* [Exercise requirements]
• a. Repeat the AES patch word for word, starting at the words "From 696a8ed7988d47b5d66b627e09f22e647b8f9508 Mon" and ending after "on the KDC.".
• b. List every file path that the AES patch changes, as given in its summary of changed files.
• c. Go on with the patch that takes AES out of the KDC default enctype list, picking up right after its last line.
(Beginning of Source passage)
From 696a8ed7988d47b5d66b627e09f22e647b8f9508 Mon Sep 17 00:00:00 2001
From: Ken Raeburn <raeburn@mit.edu>
Date: Tue, 13 May 2003 21:01:09 +0000
Subject: [PATCH] AES shouldn't be in KDC default enctype list

Until all services including GSS-based ones can support AES, we don't
want it in the default supported enctypes list on the KDC.

ticket: new
tags: pullup
target_version: 1.3

git-svn-id: svn://anonsvn.mit.edu/krb5/trunk@15428 dc483132-0cff-0310-8789-dd5450dbe970
---
 doc/ChangeLog            | 4 ++++
 doc/definitions.texinfo  | 2 +-
 src/lib/kadm5/ChangeLog  | 5 +++++
 src/lib/kadm5/alt_prof.c | 2 +-
 4 files changed, 11 insertions(+), 2 deletions(-)

diff --git a/doc/ChangeLog b/doc/ChangeLog
index b84a21099..786fb2ca2 100644
--- a/doc/ChangeLog
+++ b/doc/ChangeLog
@@ -1,3 +1,7 @@
+2003-05-13  Ken Raeburn  <raeburn@mit.edu>
+
+	* definitions.texinfo: Updated DefaultSupportedEnctypes.
+
 2003-05-12  Sam Hartman  <hartmans@mit.edu>
 
 	* definitions.texinfo: Default v4 mode is now none
diff --git a/doc/definitions.texinfo b/doc/definitions.texinfo
index 561175c81..8cfb8571b 100644
--- a/doc/definitions.texinfo
+++ b/doc/definitions.texinfo
@@ -108,7 +108,7 @@ krb5/src/lib/kadm5/alt_prof.c
 @comment line 622
 @set DefaultDefaultPrincipalExpiration 0 
 @comment line 639
-@set DefaultSupportedEnctypes aes256-cts-hmac-sha1:normal des3-hmac-sha1:normal des-cbc-crc:normal
+@set DefaultSupportedEnctypes des3-hmac-sha1:normal des-cbc-crc:normal
 @comment line 705
 
 @ignore
diff --git a/src/lib/kadm5/ChangeLog b/src/lib/kadm5/ChangeLog
index 42e0b8edb..ae0f4405a 100644
--- a/src/lib/kadm5/ChangeLog
+++ b/src/lib/kadm5/ChangeLog
@@ -1,3 +1,8 @@
+2003-05-13  Ken Raeburn  <raeburn@mit.edu>
+
+	* alt_prof.c (kadm5_get_config_params): Remove aes256 from the
+	default supported enctypes list for now.
(End of Source passage)
(Beginning of Listed entries)
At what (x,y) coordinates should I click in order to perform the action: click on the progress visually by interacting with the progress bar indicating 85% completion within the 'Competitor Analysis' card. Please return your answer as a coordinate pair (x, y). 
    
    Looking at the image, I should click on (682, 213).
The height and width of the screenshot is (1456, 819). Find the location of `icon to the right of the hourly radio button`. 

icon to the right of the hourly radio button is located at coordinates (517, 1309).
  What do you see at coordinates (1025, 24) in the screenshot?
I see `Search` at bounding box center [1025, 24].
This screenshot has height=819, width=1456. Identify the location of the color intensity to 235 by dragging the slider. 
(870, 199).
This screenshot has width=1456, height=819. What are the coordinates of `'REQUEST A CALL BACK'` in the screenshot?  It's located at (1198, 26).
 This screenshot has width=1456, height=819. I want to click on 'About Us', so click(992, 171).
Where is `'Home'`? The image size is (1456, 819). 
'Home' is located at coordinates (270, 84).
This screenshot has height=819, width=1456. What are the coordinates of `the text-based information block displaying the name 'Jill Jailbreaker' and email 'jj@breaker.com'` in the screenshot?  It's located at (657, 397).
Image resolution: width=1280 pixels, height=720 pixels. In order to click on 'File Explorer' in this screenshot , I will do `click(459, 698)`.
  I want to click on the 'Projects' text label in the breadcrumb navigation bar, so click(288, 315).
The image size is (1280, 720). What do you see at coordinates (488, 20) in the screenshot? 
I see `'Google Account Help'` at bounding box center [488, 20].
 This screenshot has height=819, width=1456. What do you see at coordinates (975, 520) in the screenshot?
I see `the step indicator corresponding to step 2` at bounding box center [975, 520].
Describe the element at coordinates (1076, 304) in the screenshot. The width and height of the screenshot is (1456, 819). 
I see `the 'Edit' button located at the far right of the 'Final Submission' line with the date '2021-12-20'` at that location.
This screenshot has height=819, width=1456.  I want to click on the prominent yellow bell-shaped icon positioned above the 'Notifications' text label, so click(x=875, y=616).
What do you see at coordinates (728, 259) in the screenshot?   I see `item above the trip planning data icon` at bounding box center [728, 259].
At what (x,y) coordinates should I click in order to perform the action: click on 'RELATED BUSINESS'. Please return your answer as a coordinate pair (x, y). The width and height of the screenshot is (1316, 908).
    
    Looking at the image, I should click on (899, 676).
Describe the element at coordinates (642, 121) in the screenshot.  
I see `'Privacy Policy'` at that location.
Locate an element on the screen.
(End of Listed entries)
* [Responses]
• a.
From 696a8ed7988d47b5d66b627e09f22e647b8f9508 Mon Sep 17 00:00:00 2001
From: Ken Raeburn <raeburn@mit.edu>
Date: Tue, 13 May 2003 21:01:09 +0000
Subject: [PATCH] AES shouldn't be in KDC default enctype list

Until all services including GSS-based ones can support AES, we don't
want it in the default supported enctypes list on the KDC.

• b.
doc/ChangeLog
doc/definitions.texinfo
src/lib/kadm5/ChangeLog
src/lib/kadm5/alt_prof.c

• c.
+
 2003-05-04  Sam Hartman  <hartmans@mit.edu>
 
 	* chpass_util_strings.et: Replace reference to ovpasswd with kpasswd
diff --git a/src/lib/kadm5/alt_prof.c b/src/lib/kadm5/alt_prof.c
index e7fe3ef84..4c14c4c04 100644
--- a/src/lib/kadm5/alt_prof.c
+++ b/src/lib/kadm5/alt_prof.c
@@ -702,7 +702,7 @@ krb5_error_code kadm5_get_config_params(context, kdcprofile, kdcenv,
 	 if (aprofile)
 	      krb5_aprof_get_string(aprofile, hierarchy, TRUE, &svalue);
 	 if (svalue == NULL)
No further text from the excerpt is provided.